[[ Provided passage, beginning ]]
Rep. Ron Kind, a Democrat from Wisconsin on the House Ways and Means Committee and an advocate for the new U.S.-Mexico-Canada Agreement, says now is precisely not the time for the U.S. and the Trump administration to be isolating the United States, erecting protectionist barriers and abandoning international partners.

"I think psychologically, at a time of national crisis and great anxiety, it's awfully easy politically to demonize outsiders — multilateral institutions, other countries — it's just the typical political fallback position," Kind told a panel of trade experts hosted by the Washington International Trade Association.

"I believe it creates a more dangerous world, and complicates the complex and difficult issues that we have to work on."

The widespread protests in cities all across the U.S. following the May 25 police killing of George Floyd may not at first glance have anything in common with the typically drab issue of international trade.

But deep-seated cultural issues like racial disparity, joblessness and income inequality are directly related to the sense of injustice now being expressed and on visible display in America's urban centres, Kind said, and much of that economic imbalance can be traced back to how the country's trade agenda evolved over the course of the 25-year NAFTA era.
[[ Provided passage, end ]]
[[ Data extract, beginning ]]
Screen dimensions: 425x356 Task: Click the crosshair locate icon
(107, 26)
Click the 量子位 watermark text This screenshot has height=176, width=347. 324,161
[[ Data extract, end ]]
# [Work to complete]
Pick up the passage about Rep. Ron Kind's comments on trade and continue it after its last sentence.

# [Exercise response]
The COVID-19 pandemic, too, has widened the divide, exacting an outsized toll on disadvantaged communities and exposing essential workers who were either required to keep working through the crisis or couldn't afford to stay home to avoid the risk of infection.

"How do we help the workers of today develop the skills they need for tomorrow to be full participants in the global high-tech economy that we find ourselves in and have to compete in?" Kind asked.

"This goes to George Floyd too, and the reaction we're seeing on the streets — the income inequality, the lack of economic opportunity that exists for too many families in our country. They're all asking, what role can they play in the 21st-century global interconnected economy, or are they just going to be left behind?"

Trade experts, including some veterans of the talks that produced the North American revisions to NAFTA taking effect next month, told a similar panel Wednesday that they see the USMCA — known in Canada variously as CUSMA, ACEUM or simply the "new NAFTA" — as a template for future trade deals in jurisdictions around the world.

That's in part because of its unprecedented language on labour and environmental standards, an effort to address some of the perceived shortcomings of its much-maligned predecessor.

But first, people in countries around the world need to be convinced that multilateral trade agreements have merit in the first place, said Jameson Greer, trade ambassador Robert Lighthizer's former chief of staff in the office of the U.S. Trade Representative.

"I think the bigger question is not necessarily whether the USMCA is going to be a template, but what's going to be the appetite politically for additional free trade agreements," Greer said.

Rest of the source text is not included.